27/08/2022

Será que eu sei como contar um conto?

Aprendi nas aulas de Literaturas em Espanhol que eu entendia nada do formato de um conto. Mas já escrevi vários contos. O que faço com eles? Readapto? Deixo como provas fósseis de outros tempos em que eu desconhecia essa tecnicidade? Adaptarei os contos que futuramente escreverei ao que estou aprendendo? Os encaixotarei para bom gosto dos clientes? Me podarei para que o formato clássico floresça? Me debruçarei sobre e pela liberdade do formato crônica? São questões.

Tentarei beber das melhores fontes. Edgar Alan Poe, que, como ainda não havia basquete na época, é nome de contista mesmo. Júlio Cortázar que algo já vem me ensinando sobre latinicidades e humanidade em geral. Alguns russos perdidos que me encontram e despejam conhecimento.

Para além das aulas com as quais tento aprender algo, estou tentando me virar ao morar sozinho. Escrevo ao cabo da terceira semana. É o maior tempo que já completei sem meus pais. Me recuso a comemorar, porque sempre há a verdadeira esperança, que consiste em imaginar que o pior está por vir. Não nego que quando esse pior não ocorre, o custo da ansiedade já está feito. Está pregado. E muitas vezes me sinto mal pela minha imaginação ter criado pratos piores do que a realidade. Mas assim convivo com meus monstros e fantasmas.

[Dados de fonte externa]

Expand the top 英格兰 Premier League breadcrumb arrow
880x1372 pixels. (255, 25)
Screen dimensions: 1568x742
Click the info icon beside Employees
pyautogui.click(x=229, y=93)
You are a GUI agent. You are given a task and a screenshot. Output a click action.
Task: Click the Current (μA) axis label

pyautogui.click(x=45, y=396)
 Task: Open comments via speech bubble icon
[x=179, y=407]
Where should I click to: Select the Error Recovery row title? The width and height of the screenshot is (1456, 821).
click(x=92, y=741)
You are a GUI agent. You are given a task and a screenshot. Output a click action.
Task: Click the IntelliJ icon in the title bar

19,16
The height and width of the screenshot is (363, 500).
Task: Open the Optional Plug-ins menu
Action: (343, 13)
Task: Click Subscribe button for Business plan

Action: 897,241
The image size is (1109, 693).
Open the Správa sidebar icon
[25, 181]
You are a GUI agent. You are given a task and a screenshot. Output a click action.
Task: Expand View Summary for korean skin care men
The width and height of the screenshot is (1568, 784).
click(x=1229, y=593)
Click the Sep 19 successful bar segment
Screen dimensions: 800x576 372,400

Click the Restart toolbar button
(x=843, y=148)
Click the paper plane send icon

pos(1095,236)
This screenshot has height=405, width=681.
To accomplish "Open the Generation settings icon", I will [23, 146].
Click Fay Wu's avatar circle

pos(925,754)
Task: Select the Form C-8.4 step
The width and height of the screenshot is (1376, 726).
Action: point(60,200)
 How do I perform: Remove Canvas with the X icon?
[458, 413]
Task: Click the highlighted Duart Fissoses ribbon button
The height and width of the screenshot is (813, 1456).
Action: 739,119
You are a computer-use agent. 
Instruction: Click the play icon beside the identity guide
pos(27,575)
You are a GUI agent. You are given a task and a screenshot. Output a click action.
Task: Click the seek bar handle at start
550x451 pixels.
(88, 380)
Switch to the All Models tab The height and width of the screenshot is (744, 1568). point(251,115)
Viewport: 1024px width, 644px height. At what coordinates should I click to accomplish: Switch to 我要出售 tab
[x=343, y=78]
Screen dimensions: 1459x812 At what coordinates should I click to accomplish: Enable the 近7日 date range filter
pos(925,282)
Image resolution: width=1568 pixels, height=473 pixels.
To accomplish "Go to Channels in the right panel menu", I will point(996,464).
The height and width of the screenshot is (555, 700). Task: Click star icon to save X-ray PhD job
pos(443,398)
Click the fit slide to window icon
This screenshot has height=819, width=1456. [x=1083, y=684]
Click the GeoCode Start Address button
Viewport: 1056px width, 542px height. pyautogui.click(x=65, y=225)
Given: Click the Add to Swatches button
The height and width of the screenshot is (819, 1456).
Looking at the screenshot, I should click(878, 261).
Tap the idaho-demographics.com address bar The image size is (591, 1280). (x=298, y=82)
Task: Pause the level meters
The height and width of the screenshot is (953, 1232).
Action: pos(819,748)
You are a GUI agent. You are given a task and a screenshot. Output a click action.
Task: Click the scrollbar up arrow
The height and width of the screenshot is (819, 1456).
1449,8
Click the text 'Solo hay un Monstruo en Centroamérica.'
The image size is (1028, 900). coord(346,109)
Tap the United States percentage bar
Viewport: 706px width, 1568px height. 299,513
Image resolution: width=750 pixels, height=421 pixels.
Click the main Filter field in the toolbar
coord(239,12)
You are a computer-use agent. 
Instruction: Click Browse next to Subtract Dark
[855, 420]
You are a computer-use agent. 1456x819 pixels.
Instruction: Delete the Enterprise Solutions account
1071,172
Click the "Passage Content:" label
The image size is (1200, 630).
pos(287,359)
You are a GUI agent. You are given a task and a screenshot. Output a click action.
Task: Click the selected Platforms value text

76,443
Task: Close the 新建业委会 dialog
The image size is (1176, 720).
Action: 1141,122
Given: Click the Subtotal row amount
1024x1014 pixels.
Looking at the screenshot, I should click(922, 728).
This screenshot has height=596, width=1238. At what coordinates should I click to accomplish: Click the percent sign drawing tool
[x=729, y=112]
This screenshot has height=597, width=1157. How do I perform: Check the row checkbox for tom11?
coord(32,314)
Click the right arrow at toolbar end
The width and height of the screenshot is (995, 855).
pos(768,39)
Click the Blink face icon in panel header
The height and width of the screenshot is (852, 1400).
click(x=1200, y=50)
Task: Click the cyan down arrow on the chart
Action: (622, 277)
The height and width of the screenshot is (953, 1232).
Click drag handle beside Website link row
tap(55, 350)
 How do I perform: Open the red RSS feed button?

Trafego pelas ruas portuárias a bordo de um ônibus. Geralmente consigo solitariamente sentar em uma duplicata de bancos e assim me acomodo à janela com minha mochila no assento ao lado. Reparo em apartamentos para alugar, grafites e pichações. Noto as repetidas na esperança de encontrar algo novo. Os dias assim se repetem. O ônibus que desafia a física ao dobrar esquinas evitando ao máximo contatar com algum veículo estacionado por demais ao canto. Comemoro a ação certeira do motorista na certeza de que na próxima esquina ficarei tenso novamente. E assim é a vida.

Próximo ao campus há um matagal com lixo e o cheiro ruim de algum esgoto com saneamento mal resolvido. Passo por escolas caindo aos pedaços. Assustado com o exterior e provavelmente mais assustado ainda caso visse seus interiores. Pelas entranhas de uma estarei a partir da próxima semana em meu estágio de observação. Já estou ansioso o suficiente tendo somente que assistir aos desafios de uma professora de nome Gisele. Imagino e fico ainda mais nervoso ao pensar que em algum semestre vindouro serei eu a vítima em dar aula para as mais diversas pestes distribuídas uma para cada pupitre- palavra em espanhol que gosto, simpatizo, e na verdade significa classe para cada aluno assim distribuídas.

Na faculdade bebo da fonte de que carrego esperança de mudar a vida de alguns estudantes através de meus ensinamentos. Não me sinto seguro o suficiente para ministrar os conteúdos fundamentais. Me sinto confiante o suficiente para doutrinar estudantes com ensinamentos críticos e políticos. Por vezes lamento minha falta de entusiasmo na hora de decidir o curso e ter chutado as possibilidades de avançar pela história ou pela geografia. Tenho pelo menos dois grandes amigos. Minto, já me recordo um terceiro, todos eles que avançaram sobre essas assinaturas. Eu fui para o campo das linguagens. Destrincho e combato as modalidades linguísticas na certeza de que minha paixão e o que me mantém matriculado é o campo da literatura. São nas literaturas que mais comparto ideias com os professores. Neste semestre as professoras. É na literatura que pretendo exercer participação em um projeto de pesquisa. Pois se obriga a pesquisa para complementar as horas de nossas formações.

É a literatura sobretudo que me faz sonhar, alçar voos mais altos que as rasteiras e ausentes de recursos significativos salas de aula. É a literatura que me permite pegar carona em um tapete voador de futuros inebriantes. É a literatura que escorre pelos cantos de minha boca porque dela bebo sedento em busca de mais e mais. Ela que empolga e me fascina. E por ela, a reboque das mudanças de mundo, me traslado adiante. Embarquemo-nos, seja qual for o formato desse delirante veículo.